### EXCERPT

Scenes with Larger-scale and Greater-variety. We concern not only the distances diversity of long-range turbulence but also the variety and scale of scenes. In Table 1, we can observe that the existing real-world turbulence benchmarks are still limited in terms of scene amount and diversity. Most datasets focus on relatively common scenes, such as building, street or grassland, and UG2+ TurbuText [1] and Turbulence Text [39] both collect hot-air turbulence specifically for text scenes. In comparison, RLR-AT contains 1500 long-range turbulence sequences across 19 various categories. Figure 2(b) shows some typical long-range turbulence images in various scenes, such as car, motorcycle, building, text, offering a comprehensive range for long-range surveillance scenarios. The sunburst chart in Fig. 2(c) illustrates the distribution of scene categories in RLR-AT, further showcasing the diversity of scenes within our dataset.

Refer to caption
Figure 3: Comparison between Temp Avg and proposed FRF. (a) Comparison of registration performance between Temp Avg and FRF. Temp Avg fails to achieve precise registration since it suffers from blur, while FRF achieves more accurate registration. (b) Comparison between the construction of Temp Avg and FRF. Temp Avg assigns equal weight to all intensities at a certain position. However, the output is dissimilar with original GT, since the less frequently occurring intensities make a negative contribution. In contrast, we argue that the higher the frequency, the greater the weight, as the most frequently occurring pixel at the position is closer to the original GT.

### SUPPLIED INFORMATION
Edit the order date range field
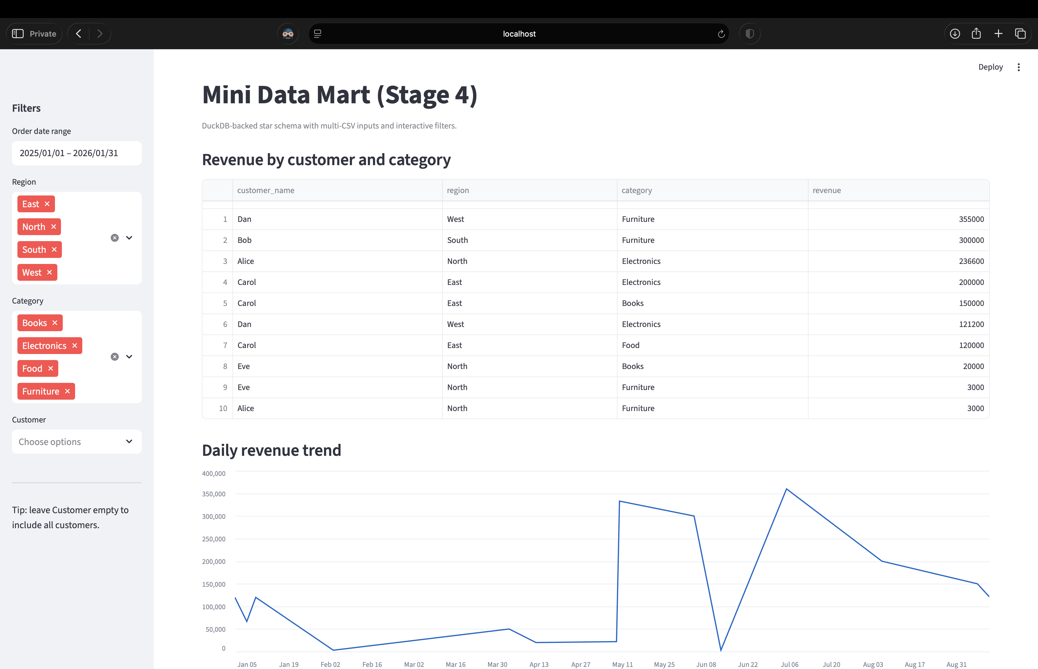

### EXERCISE TASK 1
Please answer these questions from the turbulence excerpt:
(a) How many long-range turbulence sequences does RLR-AT contain, and across how many categories?
(b) Which two benchmarks collect hot-air turbulence specifically for text scenes?
(c) According to the Figure 3 caption, what causes Temp Avg to fail at precise registration?
### EXERCISE TASK 2
Which scenes does the turbulence excerpt name as examples of the images shown in Figure 2(b)? List them all.

### WORKED ANSWER 1
(a) 1500 sequences across 19 categories.
(b) UG2+ TurbuText and Turbulence Text.
(c) It suffers from blur.

### WORKED ANSWER 2
car, motorcycle, building, text